ASSIGNMENT - Of all the entries below, only the lines from the one with "The image size is (949, 405)." up to and including the one with "Click the Connecting flights (9) heading" are to be duplicated exactly.

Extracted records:
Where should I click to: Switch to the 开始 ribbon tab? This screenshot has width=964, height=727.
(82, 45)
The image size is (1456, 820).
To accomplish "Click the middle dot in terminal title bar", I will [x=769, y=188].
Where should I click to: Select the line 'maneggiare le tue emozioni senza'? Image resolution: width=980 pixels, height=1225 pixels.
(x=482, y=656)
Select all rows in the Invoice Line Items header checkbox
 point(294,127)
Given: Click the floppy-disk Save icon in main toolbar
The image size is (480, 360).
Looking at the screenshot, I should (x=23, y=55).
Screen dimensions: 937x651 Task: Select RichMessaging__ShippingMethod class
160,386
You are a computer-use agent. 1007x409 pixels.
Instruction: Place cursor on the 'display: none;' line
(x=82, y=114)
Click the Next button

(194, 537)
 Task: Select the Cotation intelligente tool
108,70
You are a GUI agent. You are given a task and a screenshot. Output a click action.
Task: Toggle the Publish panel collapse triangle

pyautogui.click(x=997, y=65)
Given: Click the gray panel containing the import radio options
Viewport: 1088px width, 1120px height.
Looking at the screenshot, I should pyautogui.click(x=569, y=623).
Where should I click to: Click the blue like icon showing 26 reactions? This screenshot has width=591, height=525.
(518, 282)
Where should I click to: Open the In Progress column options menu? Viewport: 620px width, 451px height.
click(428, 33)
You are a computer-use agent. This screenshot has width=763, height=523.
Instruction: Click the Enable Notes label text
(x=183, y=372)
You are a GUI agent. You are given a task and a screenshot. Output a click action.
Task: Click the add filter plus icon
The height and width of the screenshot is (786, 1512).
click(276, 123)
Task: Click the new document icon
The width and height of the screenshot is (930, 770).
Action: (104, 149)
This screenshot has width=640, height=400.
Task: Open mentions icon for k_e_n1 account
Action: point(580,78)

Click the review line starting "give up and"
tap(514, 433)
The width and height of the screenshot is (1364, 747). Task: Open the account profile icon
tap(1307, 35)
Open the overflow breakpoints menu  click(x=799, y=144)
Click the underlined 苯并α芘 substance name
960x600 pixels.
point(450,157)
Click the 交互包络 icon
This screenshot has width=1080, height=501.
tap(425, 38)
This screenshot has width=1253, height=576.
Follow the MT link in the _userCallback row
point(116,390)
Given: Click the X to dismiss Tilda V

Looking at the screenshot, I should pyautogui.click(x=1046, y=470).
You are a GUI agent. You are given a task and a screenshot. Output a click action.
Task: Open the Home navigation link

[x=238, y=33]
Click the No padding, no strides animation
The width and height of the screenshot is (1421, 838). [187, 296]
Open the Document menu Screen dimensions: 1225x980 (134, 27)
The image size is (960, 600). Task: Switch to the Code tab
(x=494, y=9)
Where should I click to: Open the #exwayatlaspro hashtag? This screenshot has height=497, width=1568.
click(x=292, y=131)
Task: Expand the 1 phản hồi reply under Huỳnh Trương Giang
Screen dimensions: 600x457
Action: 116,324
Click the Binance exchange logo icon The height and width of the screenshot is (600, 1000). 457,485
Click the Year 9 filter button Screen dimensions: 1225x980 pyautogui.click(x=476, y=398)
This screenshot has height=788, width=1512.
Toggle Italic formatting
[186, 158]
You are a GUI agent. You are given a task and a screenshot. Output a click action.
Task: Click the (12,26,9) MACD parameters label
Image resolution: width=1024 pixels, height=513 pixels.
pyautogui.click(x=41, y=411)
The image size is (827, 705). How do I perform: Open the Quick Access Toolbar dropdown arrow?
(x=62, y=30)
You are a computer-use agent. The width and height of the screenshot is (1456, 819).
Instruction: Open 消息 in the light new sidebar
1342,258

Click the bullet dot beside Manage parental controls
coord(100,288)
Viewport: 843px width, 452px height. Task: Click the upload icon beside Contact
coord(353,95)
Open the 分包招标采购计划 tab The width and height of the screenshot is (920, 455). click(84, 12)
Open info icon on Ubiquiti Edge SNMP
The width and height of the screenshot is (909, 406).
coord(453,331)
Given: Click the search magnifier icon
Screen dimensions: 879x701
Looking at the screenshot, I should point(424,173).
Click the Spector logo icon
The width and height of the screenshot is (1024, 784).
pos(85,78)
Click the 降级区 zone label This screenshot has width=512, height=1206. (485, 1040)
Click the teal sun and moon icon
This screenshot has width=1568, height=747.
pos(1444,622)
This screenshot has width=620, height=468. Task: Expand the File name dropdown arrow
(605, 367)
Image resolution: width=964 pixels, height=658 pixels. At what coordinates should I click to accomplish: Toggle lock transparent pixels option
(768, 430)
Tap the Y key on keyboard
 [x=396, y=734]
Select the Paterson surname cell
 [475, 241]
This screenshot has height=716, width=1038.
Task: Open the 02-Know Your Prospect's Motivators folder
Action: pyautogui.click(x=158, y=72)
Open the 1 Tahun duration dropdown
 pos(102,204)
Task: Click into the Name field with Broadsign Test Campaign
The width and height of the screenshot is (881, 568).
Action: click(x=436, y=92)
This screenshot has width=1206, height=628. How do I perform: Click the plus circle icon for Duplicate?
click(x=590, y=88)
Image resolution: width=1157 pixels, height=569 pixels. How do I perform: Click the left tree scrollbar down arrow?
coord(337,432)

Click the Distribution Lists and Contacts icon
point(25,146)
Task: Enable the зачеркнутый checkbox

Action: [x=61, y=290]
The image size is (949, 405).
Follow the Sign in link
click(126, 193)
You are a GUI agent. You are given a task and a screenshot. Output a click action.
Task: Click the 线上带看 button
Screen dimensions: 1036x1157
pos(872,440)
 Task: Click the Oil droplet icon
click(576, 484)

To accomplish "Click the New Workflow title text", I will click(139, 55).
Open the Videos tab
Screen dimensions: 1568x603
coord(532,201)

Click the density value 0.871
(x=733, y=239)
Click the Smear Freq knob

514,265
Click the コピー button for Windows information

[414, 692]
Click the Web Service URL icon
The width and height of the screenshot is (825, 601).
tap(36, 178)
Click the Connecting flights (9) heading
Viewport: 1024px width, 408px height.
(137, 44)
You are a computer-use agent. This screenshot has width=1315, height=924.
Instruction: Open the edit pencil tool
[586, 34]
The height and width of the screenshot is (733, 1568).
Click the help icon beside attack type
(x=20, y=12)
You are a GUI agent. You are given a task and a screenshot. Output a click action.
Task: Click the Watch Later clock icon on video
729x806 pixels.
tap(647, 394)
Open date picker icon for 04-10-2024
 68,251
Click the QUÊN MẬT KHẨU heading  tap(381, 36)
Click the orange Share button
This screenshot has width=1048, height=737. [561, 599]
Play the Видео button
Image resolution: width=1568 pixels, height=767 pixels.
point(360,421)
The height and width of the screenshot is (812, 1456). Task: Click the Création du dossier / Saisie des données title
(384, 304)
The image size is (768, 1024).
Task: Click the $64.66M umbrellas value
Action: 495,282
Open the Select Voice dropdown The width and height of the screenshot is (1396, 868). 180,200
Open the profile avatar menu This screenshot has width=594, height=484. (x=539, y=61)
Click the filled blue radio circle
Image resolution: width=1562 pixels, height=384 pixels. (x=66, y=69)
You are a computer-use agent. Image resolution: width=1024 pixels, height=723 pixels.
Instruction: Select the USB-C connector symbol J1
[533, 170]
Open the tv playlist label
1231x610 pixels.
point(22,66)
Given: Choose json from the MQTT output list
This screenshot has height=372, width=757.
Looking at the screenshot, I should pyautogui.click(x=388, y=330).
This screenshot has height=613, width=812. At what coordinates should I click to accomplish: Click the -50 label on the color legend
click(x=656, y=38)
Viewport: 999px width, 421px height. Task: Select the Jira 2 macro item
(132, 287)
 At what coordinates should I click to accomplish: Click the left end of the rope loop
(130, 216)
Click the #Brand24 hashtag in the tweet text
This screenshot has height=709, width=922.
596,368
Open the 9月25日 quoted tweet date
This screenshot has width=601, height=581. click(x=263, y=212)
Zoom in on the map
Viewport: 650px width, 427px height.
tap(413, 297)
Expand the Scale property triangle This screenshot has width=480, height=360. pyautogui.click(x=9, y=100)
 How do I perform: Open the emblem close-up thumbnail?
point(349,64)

EXERCISE ANSWER -
The image size is (949, 405).
Follow the Sign in link
click(126, 193)
You are a GUI agent. You are given a task and a screenshot. Output a click action.
Task: Click the 线上带看 button
Screen dimensions: 1036x1157
pos(872,440)
 Task: Click the Oil droplet icon
click(576, 484)

To accomplish "Click the New Workflow title text", I will click(139, 55).
Open the Videos tab
Screen dimensions: 1568x603
coord(532,201)

Click the density value 0.871
(x=733, y=239)
Click the Smear Freq knob

514,265
Click the コピー button for Windows information

[414, 692]
Click the Web Service URL icon
The width and height of the screenshot is (825, 601).
tap(36, 178)
Click the Connecting flights (9) heading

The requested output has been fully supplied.